::: SOURCE EXTRACT :::


Biology
 William Herschel initiates fingerprinting as a means of identification, in Bengal.
 Rudolf Virchow publishes Die Cellularpathologie in ihrer Begründung auf physiologische und pathologische Gewebelehre: 20 Vorlesungen, gehalten während der Monate Februar, März und April 1858 im Pathologischen Institut zu Berlin.
 George Bentham's Handbook of the British flora is published. This will be in use (in editions edited by Joseph Dalton Hooker) for a century.

Evolution
 Publication of Darwin's theory:
 June 18 – Charles Darwin receives papers from Alfred Russel Wallace setting out the latter's theory of natural selection which he forwards to Charles Lyell.

::: RECORDS PROVIDED :::

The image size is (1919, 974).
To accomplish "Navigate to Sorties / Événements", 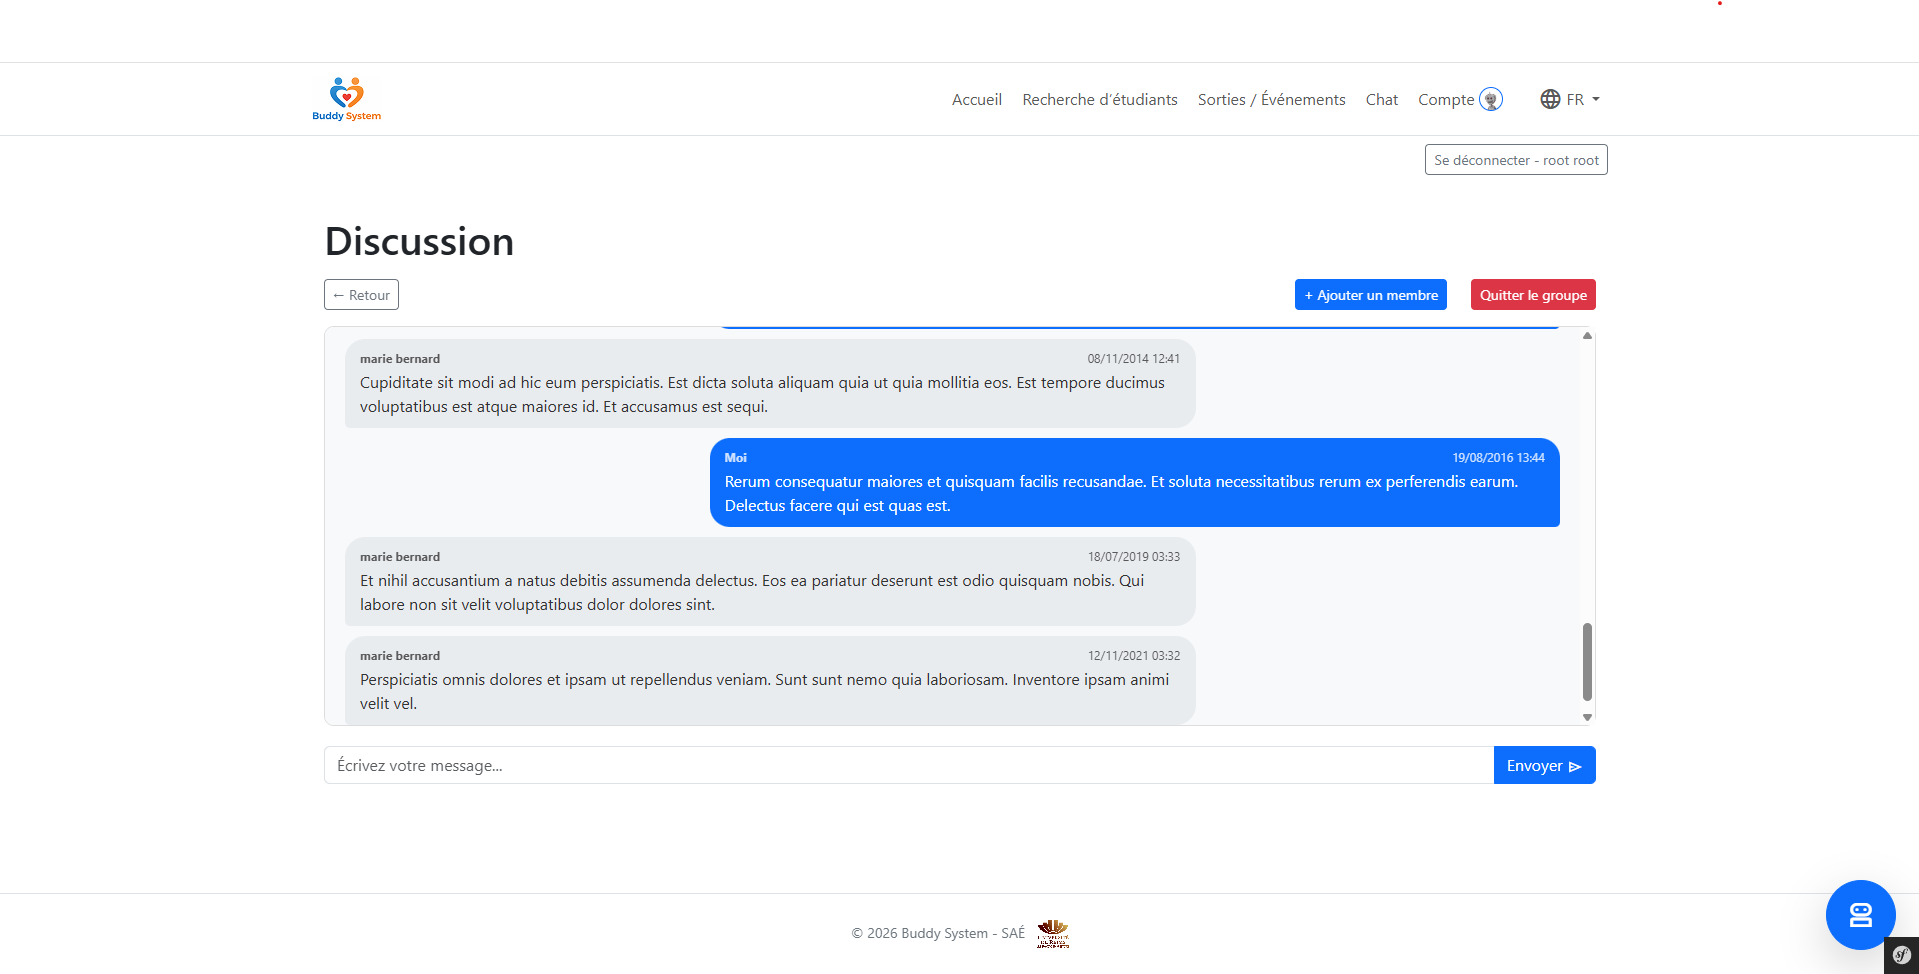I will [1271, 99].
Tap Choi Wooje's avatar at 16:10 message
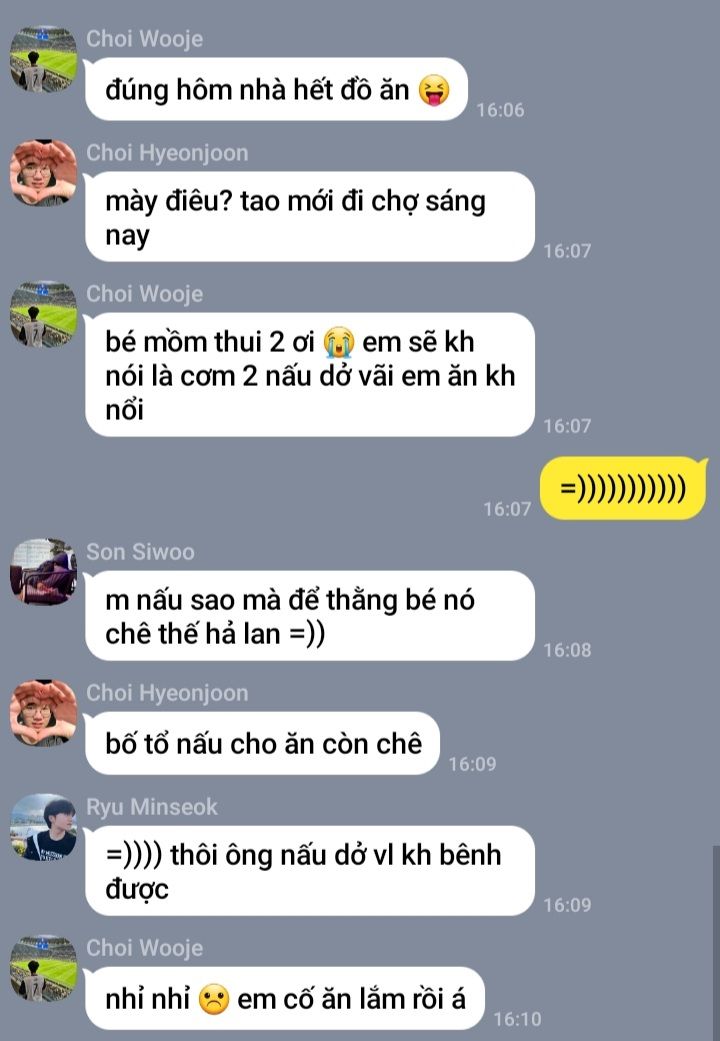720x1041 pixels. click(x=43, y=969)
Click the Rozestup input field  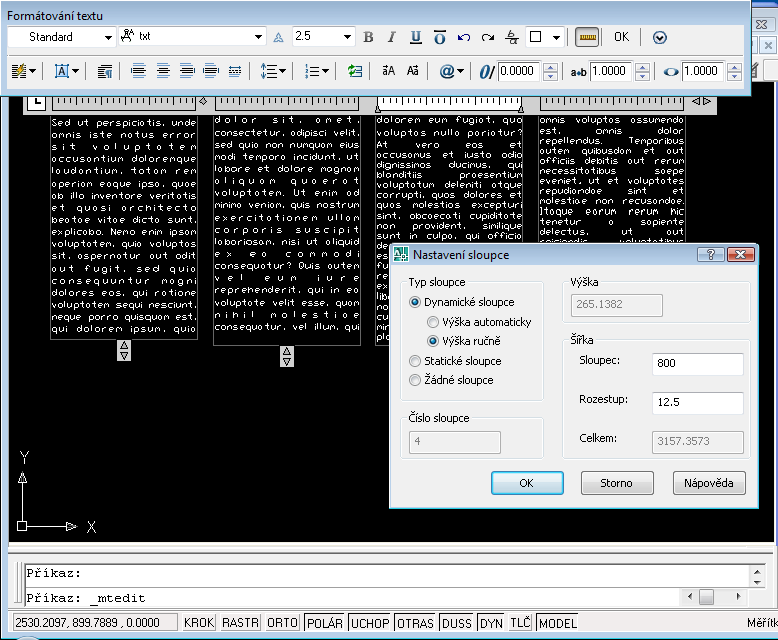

:::

* [AIM OF THE EXERCISE]:
Can you return the part of the biology and evolution extract from "George Bentham's Handbook" up to and including "to Charles Lyell.", word for word? Work from the biology and evolution extract alone, not the records.

* [ANSWER]:
George Bentham's Handbook of the British flora is published. This will be in use (in editions edited by Joseph Dalton Hooker) for a century.

Evolution
 Publication of Darwin's theory:
 June 18 – Charles Darwin receives papers from Alfred Russel Wallace setting out the latter's theory of natural selection which he forwards to Charles Lyell.